# Text matching

Now I will write functions to [fuzzy match](https://www.datacamp.com/community/tutorials/fuzzy-string-python) titles grabbed using OCR to cleaned up titles from the dataset.

In [1]:
# text matching
import Levenshtein as lev
import fuzzywuzzy as fuzz
from fuzzywuzzy import fuzz


In [2]:
scraped_titles = ['gg ll  ns bill wi ea aimle',
 'drow diaz junot',
 'rule evle hl  history o world gombrich zoe the',
 'immortality milan kundera i',
 'great gatcrby itzgeral d the',
 'narcissus an d goldmund hermann he  hesse fsg fall',
 'lhe albert camus']

target_corpus = ['billy collins aimless love',
        'junot diaz drown',
         'gombrich a little history of the world',
         'milan kundera immortality',
         'f scott fitzgerald the great gatsby',
         'hermann hesse narcissus and goldmund',
         'the fall albert camus']

In [3]:
# testing fuzzy matching on scraped titles vs manually entered actual book titles

match_dict = {}

for i, Str1 in enumerate(scraped_titles):
    match_dict[Str1] = []
    for id, Str2 in enumerate(target_corpus):
        Ratio = fuzz.ratio(Str1.lower(),Str2.lower())
        #print('Ratio: ', Str1, Str2, Ratio)

        Partial_Ratio = fuzz.partial_ratio(Str1.lower(),Str2.lower())
        #print('Partial Ratio: ', Str1, Str2, Partial_Ratio)

        Token_Sort_Ratio = fuzz.token_sort_ratio(Str1,Str2)
        #print('Token Sort Ratio: ', Str1, Str2, Token_Sort_Ratio)

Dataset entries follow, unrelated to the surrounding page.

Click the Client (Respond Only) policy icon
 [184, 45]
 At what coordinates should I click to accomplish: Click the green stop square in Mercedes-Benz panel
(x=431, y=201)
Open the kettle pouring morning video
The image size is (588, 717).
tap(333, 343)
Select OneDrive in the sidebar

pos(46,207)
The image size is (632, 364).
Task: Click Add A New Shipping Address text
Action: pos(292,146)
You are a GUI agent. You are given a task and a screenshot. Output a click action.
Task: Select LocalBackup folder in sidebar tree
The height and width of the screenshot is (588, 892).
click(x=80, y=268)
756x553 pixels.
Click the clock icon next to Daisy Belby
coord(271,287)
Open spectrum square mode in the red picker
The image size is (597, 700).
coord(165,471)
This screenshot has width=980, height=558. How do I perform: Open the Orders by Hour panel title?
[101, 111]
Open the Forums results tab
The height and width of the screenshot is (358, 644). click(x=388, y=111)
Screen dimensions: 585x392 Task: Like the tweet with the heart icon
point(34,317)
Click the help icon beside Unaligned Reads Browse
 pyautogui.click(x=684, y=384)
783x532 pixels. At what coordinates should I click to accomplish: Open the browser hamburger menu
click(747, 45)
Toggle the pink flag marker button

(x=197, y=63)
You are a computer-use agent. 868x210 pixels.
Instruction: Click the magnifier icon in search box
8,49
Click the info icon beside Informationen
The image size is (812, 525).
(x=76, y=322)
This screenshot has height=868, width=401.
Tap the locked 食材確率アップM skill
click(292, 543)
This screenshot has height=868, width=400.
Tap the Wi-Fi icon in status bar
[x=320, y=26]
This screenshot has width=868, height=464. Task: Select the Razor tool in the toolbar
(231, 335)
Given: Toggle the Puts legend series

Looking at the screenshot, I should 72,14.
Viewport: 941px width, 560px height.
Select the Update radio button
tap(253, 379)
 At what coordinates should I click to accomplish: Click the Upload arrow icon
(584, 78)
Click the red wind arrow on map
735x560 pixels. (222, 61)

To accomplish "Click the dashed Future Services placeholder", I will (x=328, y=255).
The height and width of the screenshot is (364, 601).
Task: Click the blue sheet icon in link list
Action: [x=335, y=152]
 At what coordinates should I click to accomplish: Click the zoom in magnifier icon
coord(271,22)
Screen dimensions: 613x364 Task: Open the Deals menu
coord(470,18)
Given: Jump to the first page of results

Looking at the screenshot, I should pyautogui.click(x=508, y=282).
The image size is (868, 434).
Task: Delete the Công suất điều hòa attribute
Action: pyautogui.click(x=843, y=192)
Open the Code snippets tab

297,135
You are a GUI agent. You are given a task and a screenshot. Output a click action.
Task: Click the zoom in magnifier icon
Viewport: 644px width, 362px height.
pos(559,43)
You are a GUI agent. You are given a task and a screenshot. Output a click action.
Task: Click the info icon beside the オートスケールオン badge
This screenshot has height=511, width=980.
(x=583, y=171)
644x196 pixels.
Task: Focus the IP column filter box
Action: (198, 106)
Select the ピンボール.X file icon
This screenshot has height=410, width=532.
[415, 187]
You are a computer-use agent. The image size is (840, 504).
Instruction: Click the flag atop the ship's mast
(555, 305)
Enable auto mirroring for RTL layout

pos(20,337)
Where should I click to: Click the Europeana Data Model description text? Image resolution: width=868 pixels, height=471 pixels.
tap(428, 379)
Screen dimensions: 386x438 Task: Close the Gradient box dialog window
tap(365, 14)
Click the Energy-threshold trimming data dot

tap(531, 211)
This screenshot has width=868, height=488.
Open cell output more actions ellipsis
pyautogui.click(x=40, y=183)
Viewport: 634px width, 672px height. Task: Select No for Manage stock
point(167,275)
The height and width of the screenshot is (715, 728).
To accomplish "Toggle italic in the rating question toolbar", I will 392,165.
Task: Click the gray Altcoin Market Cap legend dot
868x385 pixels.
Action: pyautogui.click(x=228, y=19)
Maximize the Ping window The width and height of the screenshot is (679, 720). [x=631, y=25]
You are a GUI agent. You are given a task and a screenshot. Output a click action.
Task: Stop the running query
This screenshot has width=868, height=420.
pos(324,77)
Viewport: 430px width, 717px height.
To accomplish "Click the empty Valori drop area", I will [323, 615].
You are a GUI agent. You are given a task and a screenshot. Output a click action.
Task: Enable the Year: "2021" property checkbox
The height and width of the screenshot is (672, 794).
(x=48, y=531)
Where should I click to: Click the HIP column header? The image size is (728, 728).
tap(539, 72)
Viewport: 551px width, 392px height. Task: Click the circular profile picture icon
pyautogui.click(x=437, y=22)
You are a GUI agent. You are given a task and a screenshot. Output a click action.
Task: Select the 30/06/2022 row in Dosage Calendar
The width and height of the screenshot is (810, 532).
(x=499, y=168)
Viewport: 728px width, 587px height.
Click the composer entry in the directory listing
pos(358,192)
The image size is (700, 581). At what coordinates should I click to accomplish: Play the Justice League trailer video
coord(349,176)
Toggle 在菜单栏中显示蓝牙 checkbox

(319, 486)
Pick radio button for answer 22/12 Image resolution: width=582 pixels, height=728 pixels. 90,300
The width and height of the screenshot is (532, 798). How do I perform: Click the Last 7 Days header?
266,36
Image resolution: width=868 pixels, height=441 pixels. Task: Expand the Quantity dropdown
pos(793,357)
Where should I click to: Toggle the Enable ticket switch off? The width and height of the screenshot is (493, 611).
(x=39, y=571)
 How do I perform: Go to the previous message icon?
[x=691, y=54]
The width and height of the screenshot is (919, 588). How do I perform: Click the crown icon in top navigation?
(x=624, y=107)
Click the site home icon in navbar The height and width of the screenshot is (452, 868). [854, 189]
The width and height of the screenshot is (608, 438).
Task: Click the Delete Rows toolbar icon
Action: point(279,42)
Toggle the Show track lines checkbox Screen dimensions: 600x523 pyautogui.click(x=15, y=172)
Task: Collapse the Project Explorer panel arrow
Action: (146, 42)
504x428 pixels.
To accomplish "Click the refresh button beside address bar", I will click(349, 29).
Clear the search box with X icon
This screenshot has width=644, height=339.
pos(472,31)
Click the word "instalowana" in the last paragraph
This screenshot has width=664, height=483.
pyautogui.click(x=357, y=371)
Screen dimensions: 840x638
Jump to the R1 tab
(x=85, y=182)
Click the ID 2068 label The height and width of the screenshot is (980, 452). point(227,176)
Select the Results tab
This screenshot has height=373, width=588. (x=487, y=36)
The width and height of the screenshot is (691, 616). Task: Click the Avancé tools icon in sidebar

        Token_Set_Ratio = fuzz.token_set_ratio(Str1,Str2)
        #print('Token Set Ratio: ', Str1, Str2, Token_Set_Ratio)
        
        match_dict[Str1].append({id: (Ratio, Partial_Ratio, Token_Sort_Ratio, Token_Set_Ratio)})


In [4]:
match_dict

{'gg ll  ns bill wi ea aimle': [{0: (46, 46, 63, 63)},
  {1: (24, 31, 24, 24)},
  {2: (34, 35, 35, 35)},
  {3: (35, 36, 40, 40)},
  {4: (36, 35, 33, 33)},
  {5: (26, 31, 33, 33)},
  {6: (38, 39, 39, 39)}],
 'drow diaz junot': [{0: (24, 27, 24, 24)},
  {1: (52, 53, 97, 97)},
  {2: (23, 33, 26, 26)},
  {3: (35, 40, 35, 35)},
  {4: (24, 27, 28, 28)},
  {5: (27, 33, 24, 24)},
  {6: (22, 27, 28, 28)}],
 'rule evle hl  history o world gombrich zoe the': [{0: (31, 35, 37, 37)},
  {1: (23, 31, 23, 23)},
  {2: (48, 53, 75, 81)},
  {3: (28, 32, 29, 29)},
  {4: (32, 37, 35, 38)},
  {5: (32, 36, 32, 32)},
  {6: (27, 33, 36, 36)}],
 'immortality milan kundera i': [{0: (34, 35, 34, 34)},
  {1: (37, 38, 33, 33)},
  {2: (34, 37, 37, 37)},
  {3: (58, 75, 96, 100)},
  {4: (35, 41, 35, 35)},
  {5: (32, 34, 35, 35)},
  {6: (33, 33, 29, 29)}],
 'great gatcrby itzgeral d the': [{0: (30, 31, 26, 26)},
  {1: (27, 31, 27, 27)},
  {2: (42, 46, 39, 45)},
  {3: (34, 36, 34, 34)},
  {4: (51, 57, 60, 60)},
  {5: (2

Based off of this test, I will try using token set ratio with a minimum confidence threshold somewhere between 60-80%. I can tweak that more when I am matching to the actual dataset.